== Texto de lectura ==
○ ○ ○
Uruguay. Entre rendijas y apuros: paradojas de una verdad desaparecida

Por Carlos María Domínguez, gentileza Semanario Brecha, especial para Causa Popular (*).-Este país modesto en el número, solemne en el ocultamiento, discreto en la verdad, descubre otro resquicio del crimen sepulto bajo la losa de su democracia. Entre la proliferación de argumentos que giran alrededor de los homicidios militares, una voluntad se reitera: la de “dar vuelta la página”, la de “cerrar el capítulo”, la de “poner fin a la historia”. Cada vez que el tema regresa, irrumpe el apuro por cerrarlo. Hasta los que promueven conocer la verdad -como en este caso, el presidente Tabaré Vázquez-, invocan la necesidad de poner un punto final. Es una verdad que no puede permanecer abierta. Es una verdad que mientras se oculta, regresa, y cuando se muestra, no se tolera. Dicen unos: hay que buscarla. Y dicen otros: hay que deshacerla. Terrible por lo que dice y por lo que calla, los antiguos griegos, que se toparon una vez con el problema, la llamaron aletheia, cuya traducción tiene, en el batallón de Toledo, una imagen literal: desocultamiento.

La verdad que nos toca, por conciencia y por historia, es una verdad sustraída que atormenta en ausencia. No tiene voz. No tiene cuerpo. La palabra no la encuentra. Y no la encuentra porque el secuestro del cuerpo ha sido, también, el secuestro del delito, y el secuestro de la palabra que debía nombrarlo. En esta verdad sin objeto y sin palabra, nadie sabe a qué atenerse.

Cuando el terrorismo de Estado eligió el camino de la desaparición instaló en Uruguay esta alternancia de la aparición y la sustracción. De expedientes, testimonios, pruebas, huesos. Cautivo de una pretensión mágica destinada a borrar la historia, el recurso infantilizó la política. “Ahora no está.” “Acá está.” Y frente a la ominosa prestidigitación, desde entonces muchas voces repiten “Nunca más”, como si el coro de la exhortación garantizara su eficacia.

Mientras tanto, los desaparecidos se hacen presentes desde lo que no son, desde el lugar incierto, supuestamente deshecho, supuestamente disuelto, que la política les ha adjudicado. En treinta años, sin embargo, han puesto al país en las situaciones más apremiantes. Cobran fuerza del secreto que los guarda y que los niega, como una mala conciencia. Son, en un sentido maldito, otra vez, clandestinos.

“Las fuerzas vivas”, ahora, como entonces, cubren ese no lugar, preciso, de discursos. Cada uno con su propia racionalidad. Es que las razones abundan cuando algo no se puede explicar. Los informes de los comandantes de las Fuerzas Armadas revelan su lógica: “Consecuentes con lo que somos y con lo que nos identifica (…) no perdemos de vista que, en esta coyuntura histórica, estamos haciendo lo que las circunstancias imponen como sabemos también que los camaradas que nos han precedido en esta responsabilidad cumplieron cabalmente con su deber (…)”, dice Ángel Bertolotti.
○ ○ ○
== Ítems recogidos en un conjunto de datos ==

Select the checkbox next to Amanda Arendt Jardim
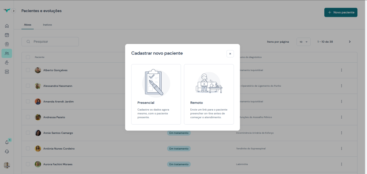click(x=28, y=101)
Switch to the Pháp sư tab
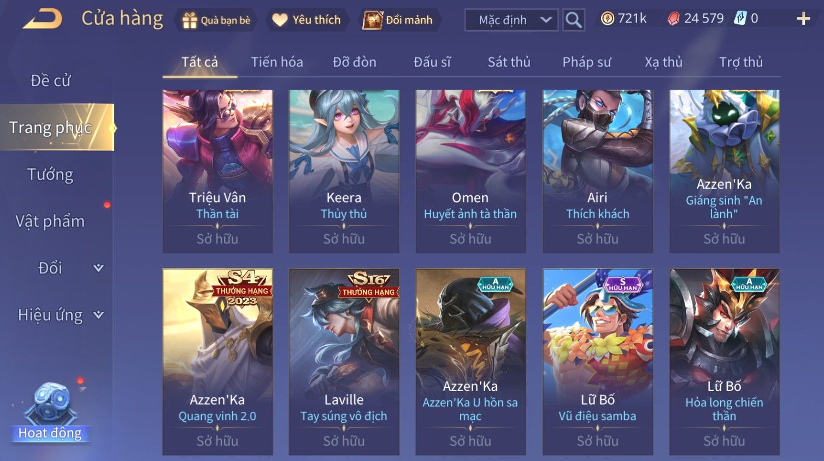 click(x=586, y=62)
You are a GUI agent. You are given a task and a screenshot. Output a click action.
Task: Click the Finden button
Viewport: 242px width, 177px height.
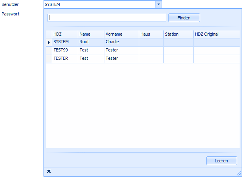(x=184, y=18)
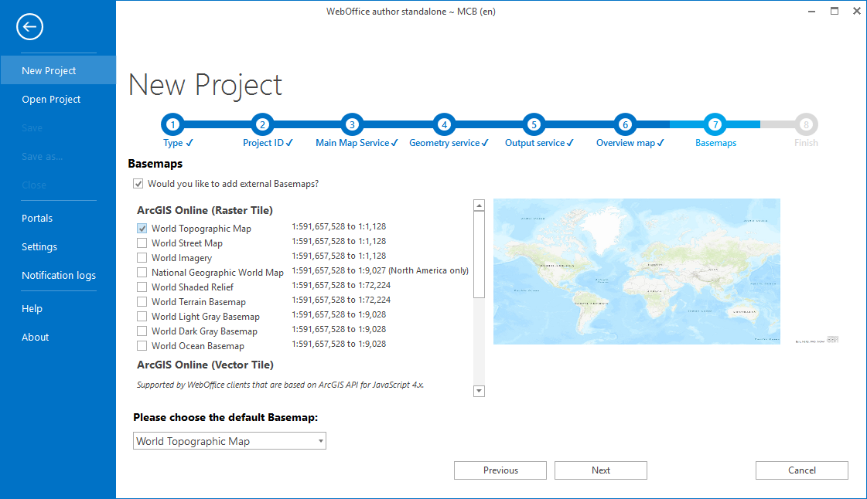Viewport: 867px width, 499px height.
Task: Click the Next button
Action: 600,470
○ ○ ○
== En qué consiste ==
Continúa el texto sobre los desaparecidos en Uruguay a partir de su última oración. Estos datos no son necesarios.

== Resultado esperado ==
La razón jurídica, con sus debates alrededor de la prescripción de los delitos y los alcances de la ley de caducidad, la razón política, con su necesidad de negociar una salida institucional, y los organismos de derechos humanos, con su voluntad de juzgar lo juzgable, apelan a su propia voluntad de coherencia. Y sin embargo, ausente, la verdad promueve zancadillas, contrasentidos, empuja las lógicas a su abismo.

Por curiosa paradoja, las razones riñen con la verdad. Debían llevarnos a ella, siendo lo mejor que tenemos. ¿Por qué razón, la razón que debía salvarnos, se muestra impotente?

Todas las razones que se invoquen pueden desplegar el abanico de su inteligencia y de su responsabilidad con argumentos contundentes, pero no pueden borrar su punto de partida. Se pudo eliminar a la víctima, pero no hay cómo deshacer el crimen. Y el crimen arrastra su desasosiego. En estos días Uruguay asiste a la asunción oficial del delito, no por sujeción del criminal a la justicia. Por beneficio de su impunidad. A pedido de la sociedad civil, que se ha inhibido de juzgarlo. La confesión es un gesto de buena voluntad. El verdugo otorga. Da, de la muerte, lo que quiere.

De este modo que cambia un comportamiento por otro; de este modo que revela en las instituciones lo aberrante, el país no enfrenta ya un problema del pasado, sino la perversión histórica de uno de sus fundamentos. Es una frontera primitiva e insoslayable. Cómo organizar la igualdad, cómo dar realidad a la pretensión universal de su democracia. La idea de Uruguay ha quedado, fatalmente, reñida con su historia.

Naturalmente, no es el único pueblo que ha extraviado el camino de las ideas a las cosas. La región ha conocido crímenes de una escala mucho más ominosa, pero la comparación no disculpa y la verdad no perdona. Una vez más, pone en juego una oportunidad y la templanza.

En Argentina, los comandantes golpistas han sido juzgados, amnistiados, vueltos a juzgar. Los campos de exterminio han sido revelados, el horror, condenado. Y su vida política sigue siendo caóticamente argentina. Ni punto final ni soluciones mágicas. Uruguay debe hallar su propio dominio. Cabe suponer que no lo encontrará con apuro por dar vuelta la página, cerrar el capítulo, poner fin a la historia inconclusa.

El problema no es cómo cerrarlo. Es cómo convivir con el problema abierto, soportar su verdad, resolverlo en el tiempo, donde el crimen se hizo. Los familiares de los desaparecidos llevan treinta años con su dolor a cuestas, ¿por qué el resto de la sociedad uruguaya quiere quedar exenta de esa templanza, clausurar lo que de hecho le pertenece, no por obligación de la memoria sino por vocación de su presente?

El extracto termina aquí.